Degradation in SEI 2.0

Incident Report for Harness

Postmortem

Summary 

On 08/09/2025, the SEI 2.0 module experienced a service disruption due to connectivity issues between services. This impacted SEI 2.0 Beta and SEI 2.0 onboarding customers.

Root Cause

The incident's primary root cause was an infra configuration update.
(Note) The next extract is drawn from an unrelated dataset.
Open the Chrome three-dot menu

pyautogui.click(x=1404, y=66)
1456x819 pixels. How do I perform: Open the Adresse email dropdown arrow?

This configuration change inadvertently impacted the service connectivity to the database, causing the SEI 2.0 insights outage.

Mitigation

The previous stable config was applied, which immediately resolved the connectivity issue and restored the SEI 2.0 services.

Next Steps

To prevent a recurrence of this incident, we will be implementing the following key actions:

  • Further strengthen monitoring and alerting to detect early signs of similar issues.
  • Update the change management playbook to include mandatory sanity tests following any infrastructure changes.
Posted Sep 16, 2025 - 09:34 PDT

Resolved

This incident has been resolved.
Posted Sep 08, 2025 - 20:29 PDT

Monitoring

A fix has been implemented and we are monitoring the results.
Posted Sep 08, 2025 - 07:56 PDT

Update

We are continuing to investigate this issue.
Posted Sep 08, 2025 - 07:55 PDT

Update

We are continuing to investigate this issue.
Posted Sep 08, 2025 - 07:10 PDT

Investigating

We are investigating on the issue
Posted Sep 08, 2025 - 06:59 PDT
This incident affected: Prod 1 (Software Engineering Insights (SEI)), Prod 2 (Software Engineering Insights (SEI)), and Prod 3 (Software Engineering Insights (SEI)).